◆ **EXTRACTED TEXT**
= Leakage (economics) =

Diversion of funds from iterative processes

In economics, a leakage is a diversion of funds from some iterative process. For example, in the Keynesian depiction of the circular flow of income and expenditure, leakages are the non-consumption uses of income, including saving, taxes, and imports. In this model, leakages are equal in quantity to injections of spending from outside the flow at the equilibrium aggregate output. The model is best viewed as a circular flow between national income, output, consumption, and factor payments. Savings, taxes, and imports are "leaked" out of the main flow, reducing the money available in the rest of the economy. Imported goods are one way this may happen, transferring money earned in the country to another one.

◆ **RAW RECORDS**
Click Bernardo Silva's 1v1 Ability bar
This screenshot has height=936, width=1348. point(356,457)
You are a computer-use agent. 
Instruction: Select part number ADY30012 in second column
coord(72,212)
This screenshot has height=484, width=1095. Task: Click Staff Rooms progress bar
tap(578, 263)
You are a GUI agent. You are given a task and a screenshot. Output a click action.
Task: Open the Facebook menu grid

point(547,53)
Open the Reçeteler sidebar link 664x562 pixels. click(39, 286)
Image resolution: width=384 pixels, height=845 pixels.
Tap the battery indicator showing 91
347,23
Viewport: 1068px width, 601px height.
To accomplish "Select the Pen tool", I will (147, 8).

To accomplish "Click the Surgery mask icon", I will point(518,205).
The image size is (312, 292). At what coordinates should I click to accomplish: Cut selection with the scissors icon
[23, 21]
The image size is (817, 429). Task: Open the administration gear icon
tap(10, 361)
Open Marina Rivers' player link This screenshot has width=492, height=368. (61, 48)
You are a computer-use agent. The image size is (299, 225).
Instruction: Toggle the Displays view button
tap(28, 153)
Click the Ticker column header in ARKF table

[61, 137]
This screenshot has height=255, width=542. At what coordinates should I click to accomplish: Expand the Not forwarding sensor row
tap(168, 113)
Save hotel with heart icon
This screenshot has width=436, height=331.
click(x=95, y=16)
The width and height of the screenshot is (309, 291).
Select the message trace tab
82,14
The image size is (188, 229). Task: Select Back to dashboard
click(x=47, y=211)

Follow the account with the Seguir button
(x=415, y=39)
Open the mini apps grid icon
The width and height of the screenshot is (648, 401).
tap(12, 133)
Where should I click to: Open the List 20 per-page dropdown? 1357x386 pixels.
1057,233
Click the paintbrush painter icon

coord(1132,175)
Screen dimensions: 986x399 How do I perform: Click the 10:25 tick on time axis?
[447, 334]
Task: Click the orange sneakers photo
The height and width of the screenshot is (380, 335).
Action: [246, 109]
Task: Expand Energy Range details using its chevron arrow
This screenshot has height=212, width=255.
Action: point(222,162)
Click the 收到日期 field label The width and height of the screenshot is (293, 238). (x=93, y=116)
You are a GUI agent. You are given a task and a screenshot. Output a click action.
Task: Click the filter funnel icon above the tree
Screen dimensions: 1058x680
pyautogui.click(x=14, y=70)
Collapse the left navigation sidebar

◆ **DESCRIPTION OF THE TASK**
Copy out the article on leakage in economics word for word, in full.

◆ **EXERCISE RESPONSE**
= Leakage (economics) =

Diversion of funds from iterative processes

In economics, a leakage is a diversion of funds from some iterative process. For example, in the Keynesian depiction of the circular flow of income and expenditure, leakages are the non-consumption uses of income, including saving, taxes, and imports. In this model, leakages are equal in quantity to injections of spending from outside the flow at the equilibrium aggregate output. The model is best viewed as a circular flow between national income, output, consumption, and factor payments. Savings, taxes, and imports are "leaked" out of the main flow, reducing the money available in the rest of the economy. Imported goods are one way this may happen, transferring money earned in the country to another one.